● Job
Transcribe, word for word, the passage of the text on truth and freedom from "Human beings tend" to "the same thing.".

● Extracted text
I want to offer you an inconvenient fundamental truth, and that is that fundamental truths are beliefs, and beliefs are held by individuals. But here’s what happens.

Human beings tend to be tribal. They like to be in groups, I think, because groups give them meaning, and in those groups, they develop fundamental truths. That is, beliefs about morality, about religion, about spirituality, about values, and virtues. In this group, they believe that they have come to the truth, and all of that is fine. But then the group thinks that it knows the truth. And if it knows the truth, then why shouldn’t everybody be required to live according to the truth? In other words, truth and freedom are not the same thing.

Truth, because it is a belief that is your business and your business alone. We get into real trouble when we start to get to the idea of truth given state sanction. In other words, to join truth and authority. The combination of the claim to truth and authority is the combination that leads to tyranny.

Now, this operates in all different directions because we are subject right now to a regime that is sure it knows the truth, and it is using its power to impose it. But the same can happen in reverse.

I recently shared a stage with several other people who claimed to know the truth, and in the context of that claim, made the case that the law ought to be based upon the Ten Commandments because the Ten Commandments are the truth. Now, maybe they are, but here’s the point: people disagree.

So, let’s just take a look at the Ten Commandments for a moment and let me explain to you why I think that this kind of proposition, and this is just an example, why this kind of proposition—that the law must be based upon the truth—means that you will not be free. Let me put it another way before I go to the Ten Commandments. Let me put it this way.

Here’s the question. What is right? What is good? What is true? What is good, right, and true? That is actually asking two different questions, not one. And this is the error that we make. The error goes like this. That question, what is right, defines what the law ought to reflect. Now, here are the two questions.

Number one, how should you behave? That is a philosophical, moral, religious, spiritual, value-laden question. How should you behave? Question one. Question two, how must you behave? That second question is not primarily moral, religious, spiritual, or value-laden. That is a legal question and the legal question is answered with the force of the state. And the error we make is to conflate them.

You take your answer to the first question, how should we behave? You can give all kinds of different answers. But if you take your answer and you insist that that answer be embedded in the law, you are now the tyrant. So let’s go to the Ten Commandments.

● Stored data
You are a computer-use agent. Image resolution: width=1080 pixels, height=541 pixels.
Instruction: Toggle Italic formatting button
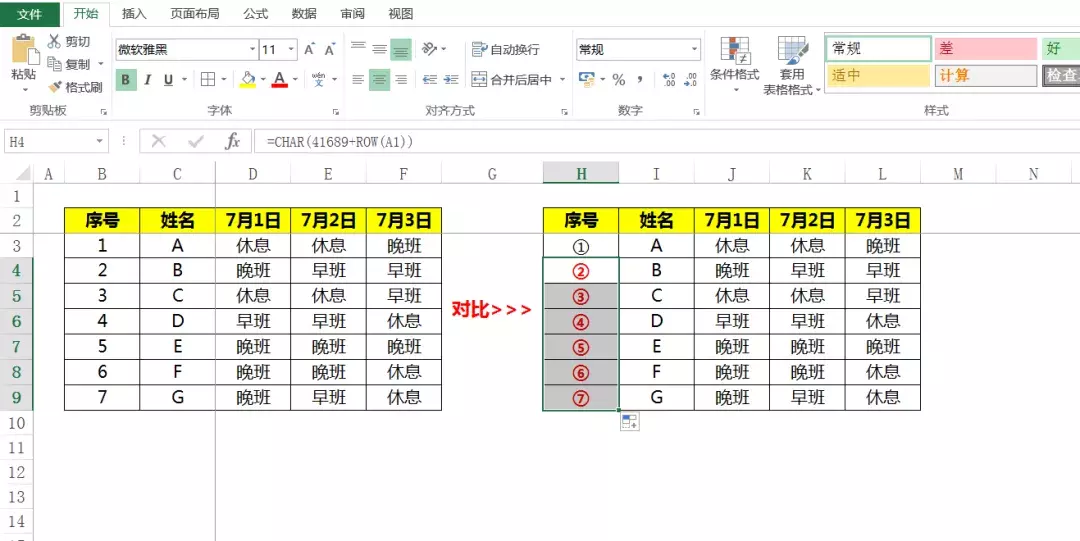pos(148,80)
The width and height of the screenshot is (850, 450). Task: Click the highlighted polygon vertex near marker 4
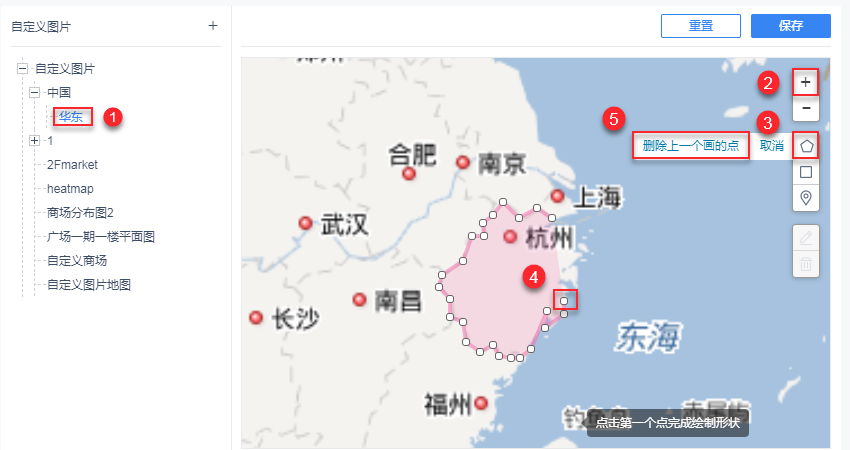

● Finished answer
Human beings tend to be tribal. They like to be in groups, I think, because groups give them meaning, and in those groups, they develop fundamental truths. That is, beliefs about morality, about religion, about spirituality, about values, and virtues. In this group, they believe that they have come to the truth, and all of that is fine. But then the group thinks that it knows the truth. And if it knows the truth, then why shouldn’t everybody be required to live according to the truth? In other words, truth and freedom are not the same thing.